Shawn: *Sigh* And here we have the first review we have to do where the episode did not live up to the expectations of the trailer. As you can tell, we really were expecting a lot out of Animal Practice, but unfortunately, it’s not nearly as good as it looks. Don’t get me wrong, it’s not horrible, and in fact it’s actually pretty good but there is certainly nothing to make it stand out from any other comedy. That’s a huge problem on two fronts.
First, we hate comedies to begin with around here so a comedy has to really blow our socks off in order to get high praise from us. Second, this show has the best, can’t-lose gimmick of all time on it that should make it incredible: animals… and specifically a well-trained monkey that acts like a human. It’s the Doctor Dolittle effect.

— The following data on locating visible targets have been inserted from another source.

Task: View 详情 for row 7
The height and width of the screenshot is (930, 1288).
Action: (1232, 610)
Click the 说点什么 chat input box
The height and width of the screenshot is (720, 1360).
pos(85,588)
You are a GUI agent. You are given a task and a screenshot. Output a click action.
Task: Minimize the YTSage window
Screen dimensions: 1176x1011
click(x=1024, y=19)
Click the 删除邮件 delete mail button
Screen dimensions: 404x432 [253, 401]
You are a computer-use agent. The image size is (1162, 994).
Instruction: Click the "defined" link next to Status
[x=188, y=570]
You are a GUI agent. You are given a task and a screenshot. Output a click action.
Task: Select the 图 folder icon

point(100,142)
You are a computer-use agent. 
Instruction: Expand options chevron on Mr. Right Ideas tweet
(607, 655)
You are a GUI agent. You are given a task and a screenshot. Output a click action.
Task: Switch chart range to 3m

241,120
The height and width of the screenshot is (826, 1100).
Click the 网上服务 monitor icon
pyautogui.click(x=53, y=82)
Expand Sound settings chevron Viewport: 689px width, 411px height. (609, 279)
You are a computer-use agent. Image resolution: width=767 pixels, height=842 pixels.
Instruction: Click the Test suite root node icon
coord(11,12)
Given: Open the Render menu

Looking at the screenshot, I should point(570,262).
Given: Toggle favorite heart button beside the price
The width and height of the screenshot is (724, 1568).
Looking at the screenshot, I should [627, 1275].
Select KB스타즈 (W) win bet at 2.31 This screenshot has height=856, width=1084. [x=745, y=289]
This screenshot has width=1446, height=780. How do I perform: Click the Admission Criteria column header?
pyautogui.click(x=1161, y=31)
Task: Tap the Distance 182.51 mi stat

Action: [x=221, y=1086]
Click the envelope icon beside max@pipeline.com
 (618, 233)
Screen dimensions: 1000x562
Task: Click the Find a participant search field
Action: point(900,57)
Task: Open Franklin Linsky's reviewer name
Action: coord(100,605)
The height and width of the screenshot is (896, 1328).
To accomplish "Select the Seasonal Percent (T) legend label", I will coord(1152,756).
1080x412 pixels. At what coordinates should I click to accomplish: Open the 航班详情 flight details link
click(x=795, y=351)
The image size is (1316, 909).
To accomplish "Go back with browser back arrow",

Those films suck, but the animals are so flippin’ hilarious that you are fooled into thinking they’re good. Mind you, those are talking animals, but you don’t need a monkey to talk to be hilarious. Just dress it up in a clown suit or in a beret and have it be an alcoholic… or make it an on-staff veterinary doctor… like in Animal Practice.
The problem is that the monkey isn’t making enough appearances… yes, you read that right, I’m complaining about the lack of the gimmick monkey. I don’t have much of a choice because, overall, the show isn’t that great. Sure, it’s got some really good gags, but George (Justin Kirk) doesn’t have nearly the funny Scrubs–type likability and sarcasm I was hoping for and that’s not a good sign for your lead… even in a dopey comedy. Making matters worse, there is ZERO chemistry between George and Dorothy (Joanna Garcia Swisher) and they were supposed to be an item and it’s obvious that the writers are going to rehash that romance.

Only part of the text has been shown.